The rainforest is already disappearing at an alarming rate without government's actually offering up protected areas for deforestation. If only 15% of the entire country is forested, there shouldn't there be plenty of places that are already cleared and suitable for sugar cane?

Saturday, May 12, 2007

Green Rebuilding Efforts

A rebuilding project in New Orleans' Lower Ninth Ward is focusing on green techniques. Global Green USA is the environmental group building the project, which is being largely funded by the Home Depot Foundation. The project consists of five shotgun style homes and an 18-unit housing complex that will utilize 40% less energy than traditional buildings.

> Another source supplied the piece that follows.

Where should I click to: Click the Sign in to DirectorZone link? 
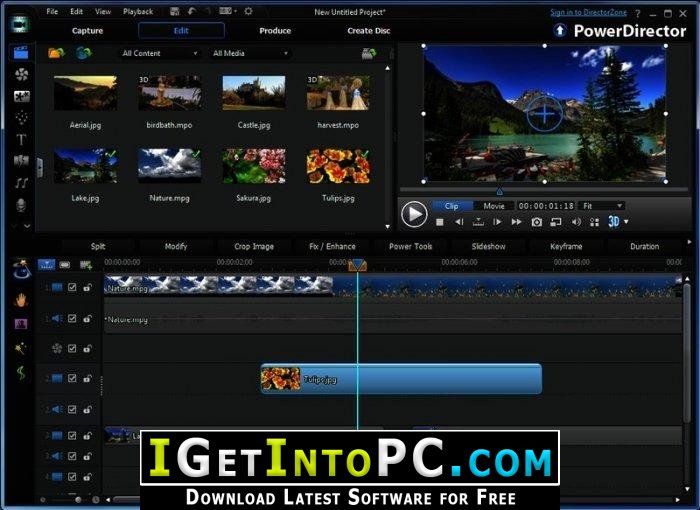coord(588,13)
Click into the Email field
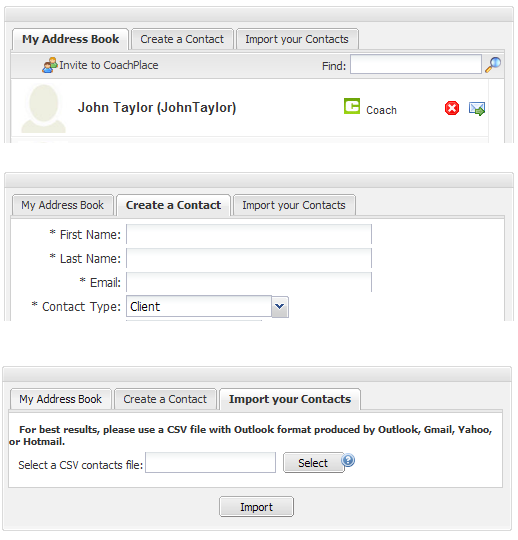 click(x=249, y=282)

Project sponsors and supporters hope that this can be seen as a template for other rebuilding efforts.

Tuesday, May 01, 2007

Living Rivers

You can't fight Mother Nature. For years, people have tried to make nature conform to their needs and desires; often times with disasterous consequences. Nowhere is this mindset more evident than in rivers and streams. People have moved, straightened, widened, deepened and bound waterways for a multitude of reasons, but to prevent flooding has always been near the top of the list. They seem to forget that floodplains were aptly named because rivers need to flood.

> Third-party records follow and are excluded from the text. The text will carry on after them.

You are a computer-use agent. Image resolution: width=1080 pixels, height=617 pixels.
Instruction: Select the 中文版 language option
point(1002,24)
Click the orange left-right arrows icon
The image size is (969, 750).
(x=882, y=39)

Rivers are a living, dynamic system to which flooding is like breath. The rivers may not take a breath as often as we humans do, but without it they too will certainly choke. Flooding releases sediment to the floodplains that would otherwise fill river beds. Flooding also provides nutrients to floodplain soils and replenishes wetlands. A healthy river is considered to be in a state of dynamic stability. It lives in a fairly definable corridor, within which meanders migrate, cutoff and reform as water and sediment are carried downstream.

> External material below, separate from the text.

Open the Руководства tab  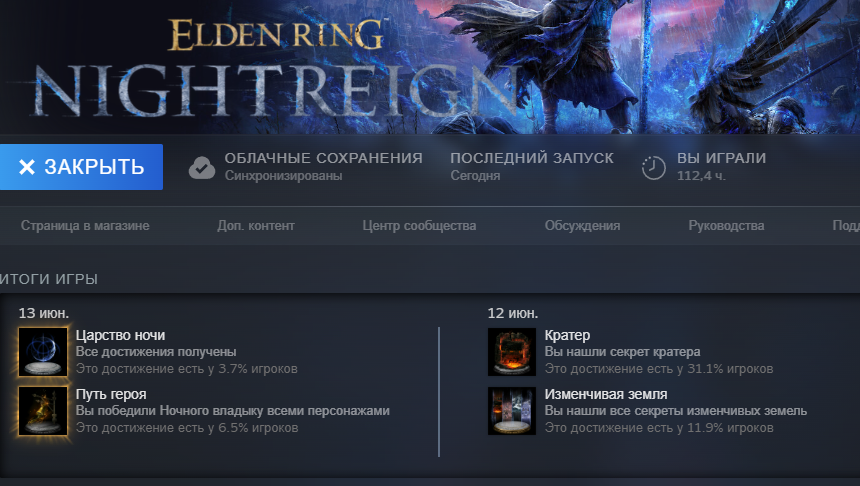(x=726, y=225)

I wish more people appreciated the natural beauty of a river. From headwaters to outlet, it maintains a delicate balance of flow and sediment and nourishes so many adjacent habitats. The studies of river hydraulics and geomorphology have allowed us to begin to understand the complex interactions of this system. Great researchers in this field, such as Luna B. Leopold and Dave Rosgen, have brought us closer to the goal of living with rivers instead of against them.